* Prompt
A word-for-word copy of the listing is what's needed; leave out every image.

* Extracted records

---*---

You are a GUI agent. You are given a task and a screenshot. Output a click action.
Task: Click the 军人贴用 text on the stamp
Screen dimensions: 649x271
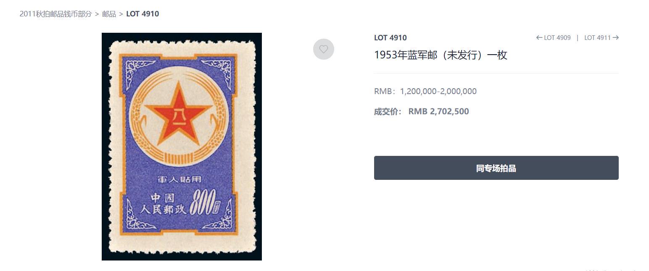coord(179,179)
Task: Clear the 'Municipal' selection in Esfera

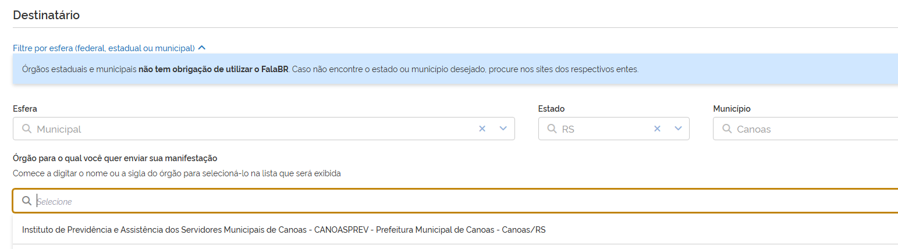Action: point(482,129)
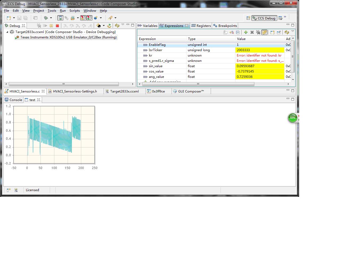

---*---

* Response for this exercise
You are a GUI agent. You are given a task and a screenshot. Output a click action.
Task: Click the 军人贴用 text on the stamp
Screen dimensions: 649x271
coord(179,179)
Task: Clear the 'Municipal' selection in Esfera

Action: point(482,129)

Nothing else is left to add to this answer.